Later, Pace was managing director for Pritzker Realty Group's redevelopment of the 1,100-acre former Orlando Naval Training Center property. He assembled and led the team that created over $2 billion in value in Baldwin Park.  

GlobeSt.com caught up with Pace to talk about his decision to join CBRE as an executive vice president. Pace also shares his views on a global mixed-use comeback and his strategy for tapping into it.

GlobeSt.com: Why did you decide to join CBRE?

Pace: My background is in large-scale complex development. I’ve also been a broker for 20-plus years. I have been very successful doing consulting work in the mixed-use space. As the market begins to recover, there are a lot of folks around the world that want to create and emulate large mixed-use projects that had been occurring around the United States but stalled over the past few years.

GlobeSt.com: Large mixed-use projects do seem to be the wave of the future. We’re seeing several launch here in Miami. So you expect that to be the way forward?

Pace: I certainly do. It’s a massive worldwide macro economic trend. We can’t afford the infrastructure to develop in the sprawling random way that we have in the past.
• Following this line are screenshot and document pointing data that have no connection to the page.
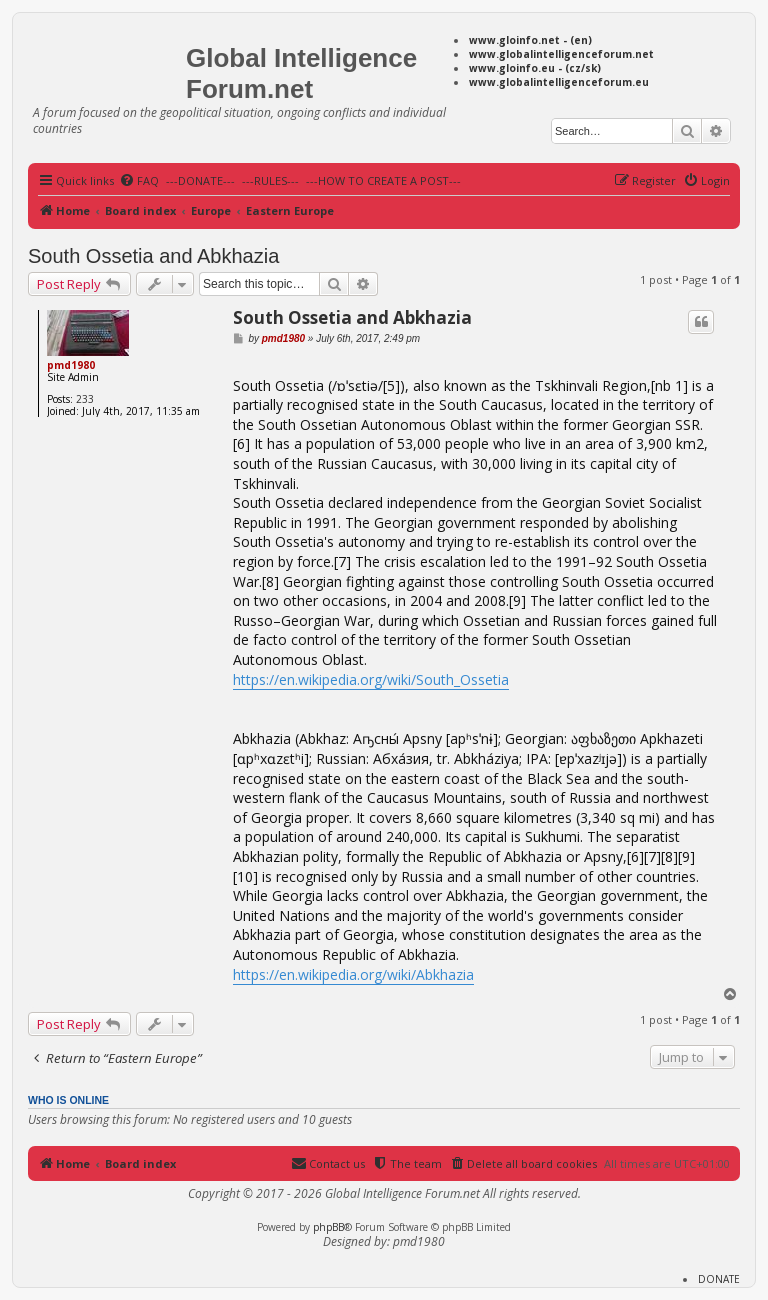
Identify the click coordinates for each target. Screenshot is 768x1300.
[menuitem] (139, 181)
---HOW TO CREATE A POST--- (383, 180)
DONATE (719, 1279)
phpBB (328, 1227)
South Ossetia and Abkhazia (153, 256)
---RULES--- (270, 180)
It’s been a luxury, particularly in the United States, to do sprawling developments. When you go outside of the United States and look at the development patterns, you see mixed uses by necessity all over the world. You don’t find sprawl, except from industrial.
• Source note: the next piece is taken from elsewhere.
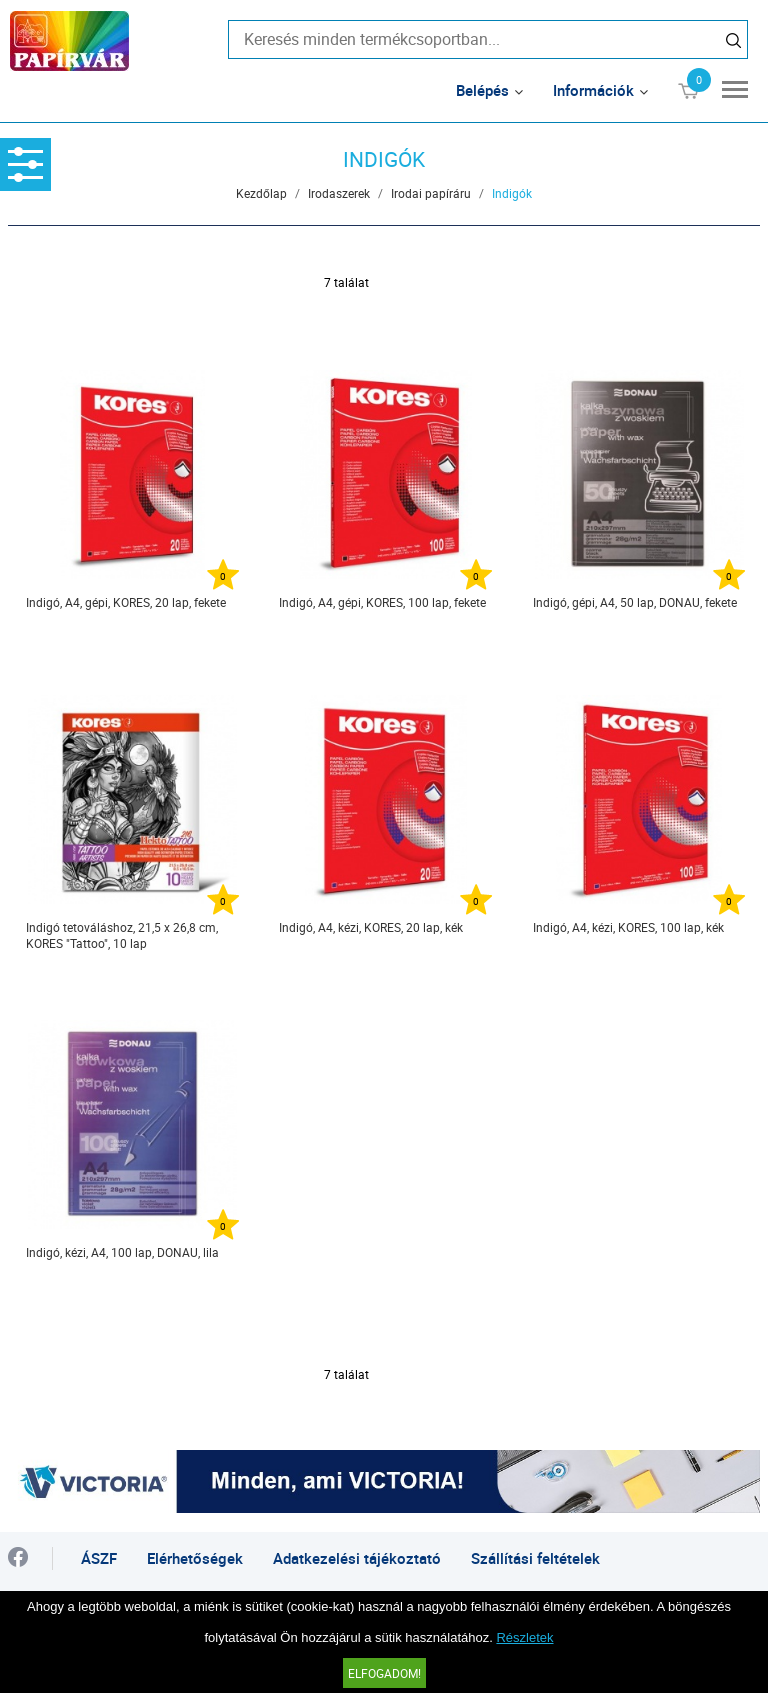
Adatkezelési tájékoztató (357, 1558)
GlobeSt.com: What challenges do you see ahead as we move toward this recovery and the resurgence of massive mixed-use projects?

Pace: As we headed into the peak, large complex mixed-use developments started to get more traction. There’s been a real push to do more of these projects from groups like the New Urbanists. But there’s been resistance from the underwriters. It was very difficult to get financing and capital.

GlobeSt.com: Why is that?

Pace: People historically didn’t understand mixed-use. You had a silo of people who understood multifamily or a silo of people who understood office or other forms of for-sale residential or even industrial or retail real estate. But within that house you didn’t typically have people that understood all of it. So underwriting was difficult.

How do I value a retail center with five-story condominiums and a hotel on top of it? As we got later into the peak in the 2006 to 2008 time frame, more people starting moving toward the massive mixed-use market and the underwriters started to get it. Now, there’s been a little bit of a fall back to the comfort zone of the more traditional silo of commercial real estate segments.

GlobeSt.com: So how do we overcome that challenge? What’s it going to take?

Pace: We need to see more of a recovery. As the capital markets recover and debt comes back, I think there will be a little bit of a challenge getting people to jump in to the most complex segment, which is the mixed-use segment. I think the sectors that will come back first are apartments, and then the classic office, industrial, and retail portfolios. I think mixed-use will have a little bit more to climb out of. But I am already seeing people wanting to get back and have a significant position.

GlobeSt.com: What’s your strategy going forward with CBRE?

Pace: I don’t know if it’s a strategy or a tactic. I have a great group of friends around the world and a surprising source that you don’t often see—a lot of planners and architects that have been deeply entrenched in the best projects out there. Unfortunately, for many of these firms, their clients fell into a state of despair. The original developers of these mixed-use projects typically ran of money. I am reaching out to this group of people to identify the best projects in the best markets and work up the chain to the people who are either in the decision making position or close to it. Then we’ll start having conversations about the value we can add.